Today’s enterprises need unfettered-yet-intentional access to information. By combining methods like a unified index, hybrid retrieval, user behavior, and numerous machine learning models to not only source related documents but also evaluate by relevance, enterprises can build a dynamic experience that scales as their business does.
Unified Index
A unified index centralizes access to data across all sources and repositories. This way, a user does not need to know where a document is stored; instead, they can simply query the index and get a response. Coveo’s unified index also incorporates early-binding security (meaning it indexes permissions at the document level) and role-based access controls, so users only ever have access to the documents they have permission to see.

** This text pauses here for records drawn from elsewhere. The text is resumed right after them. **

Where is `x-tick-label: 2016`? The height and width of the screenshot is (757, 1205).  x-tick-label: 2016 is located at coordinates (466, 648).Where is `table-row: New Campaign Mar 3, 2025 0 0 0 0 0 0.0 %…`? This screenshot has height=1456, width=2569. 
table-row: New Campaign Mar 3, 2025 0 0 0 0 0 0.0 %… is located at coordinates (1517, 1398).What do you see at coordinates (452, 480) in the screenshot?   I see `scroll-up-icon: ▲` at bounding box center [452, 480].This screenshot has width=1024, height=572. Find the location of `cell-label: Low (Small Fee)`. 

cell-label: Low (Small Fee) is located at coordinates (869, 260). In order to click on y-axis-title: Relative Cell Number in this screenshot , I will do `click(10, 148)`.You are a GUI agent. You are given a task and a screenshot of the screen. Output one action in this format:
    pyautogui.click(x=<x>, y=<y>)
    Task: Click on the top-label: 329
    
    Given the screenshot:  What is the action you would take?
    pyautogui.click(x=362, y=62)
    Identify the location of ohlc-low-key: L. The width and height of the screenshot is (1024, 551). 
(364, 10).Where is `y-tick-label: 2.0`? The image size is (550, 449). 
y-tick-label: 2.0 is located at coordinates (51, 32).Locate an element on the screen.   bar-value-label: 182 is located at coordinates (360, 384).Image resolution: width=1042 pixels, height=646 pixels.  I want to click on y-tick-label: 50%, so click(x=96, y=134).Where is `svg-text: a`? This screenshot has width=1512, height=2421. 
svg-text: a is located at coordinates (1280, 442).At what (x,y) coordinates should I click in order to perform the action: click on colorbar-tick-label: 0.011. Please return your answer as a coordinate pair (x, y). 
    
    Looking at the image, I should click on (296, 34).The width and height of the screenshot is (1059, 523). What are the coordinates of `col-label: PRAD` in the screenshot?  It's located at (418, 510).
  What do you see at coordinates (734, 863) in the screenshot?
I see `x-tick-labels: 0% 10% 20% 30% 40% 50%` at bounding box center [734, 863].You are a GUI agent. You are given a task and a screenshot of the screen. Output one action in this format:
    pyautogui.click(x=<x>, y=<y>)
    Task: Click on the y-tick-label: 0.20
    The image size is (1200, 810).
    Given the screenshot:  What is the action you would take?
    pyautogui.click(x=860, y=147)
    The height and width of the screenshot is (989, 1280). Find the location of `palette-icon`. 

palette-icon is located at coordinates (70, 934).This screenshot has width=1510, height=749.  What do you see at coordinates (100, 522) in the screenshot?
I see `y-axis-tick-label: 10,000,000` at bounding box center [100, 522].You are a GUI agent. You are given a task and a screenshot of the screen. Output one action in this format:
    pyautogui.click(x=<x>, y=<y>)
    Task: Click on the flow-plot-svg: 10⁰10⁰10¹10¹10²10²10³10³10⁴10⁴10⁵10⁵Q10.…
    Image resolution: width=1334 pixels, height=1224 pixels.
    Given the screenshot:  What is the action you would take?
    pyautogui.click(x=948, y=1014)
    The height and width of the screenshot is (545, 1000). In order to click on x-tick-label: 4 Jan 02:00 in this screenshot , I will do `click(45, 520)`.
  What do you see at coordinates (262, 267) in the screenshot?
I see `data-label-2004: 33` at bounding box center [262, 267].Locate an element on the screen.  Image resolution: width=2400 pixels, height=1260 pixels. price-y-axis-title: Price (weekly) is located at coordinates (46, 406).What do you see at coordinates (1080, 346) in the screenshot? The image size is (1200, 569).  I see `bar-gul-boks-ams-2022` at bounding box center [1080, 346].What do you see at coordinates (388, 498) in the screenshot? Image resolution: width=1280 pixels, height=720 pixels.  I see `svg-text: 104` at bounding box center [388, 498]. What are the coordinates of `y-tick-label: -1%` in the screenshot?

Documents are also chunked and vectored at time of indexing, making it easier to quickly retrieve relevant passages instead of whole documents. This provides guardrails against AI hallucinations and bad answers.
Hybrid Retrieval
Hybrid retrieval combines the precision of lexical search with the contextual understanding of semantic search. The information retrieval system first uses a lexical method to retrieve documents that match the query or prompt submitted. It then layers in semantic/vector search to expand results to relevant, related documents that could also match the query.
The addition of AI enhances traditional keyword-focused approaches, particularly in the areas of personalization and predictive search, by allowing the system to understand user behavior patterns and create “digital twins.” It can learn from one user’s successful interactions to improve results for similar users.
User Behavior
By capturing signal data on every user’s action, modern search platforms can determine intent. And by accounting for personal data (including geo-location), the platform can match a query to mapped content and retrieve the most relevant results.
Machine Learning
Coveo adds an additional, proprietary layer of relevance into the traditional RAG methodology, adding in an additional R. AI retrieves the most pertinent results within an enterprises’ unified index, and then from that selection, the most relevant chunks of information are selected to then be fed to a generative model for output. With Coveo’s fully managed Relevance Generative Answering, enterprises can harness RAG as a Service to embed accurate, secure generative answering throughout their digital experience.
In addition to Relevance Generative Answering, Coveo also offers a deep suite of enterprise-grade ML models that streamline and enhance the digital experience across all touchpoints.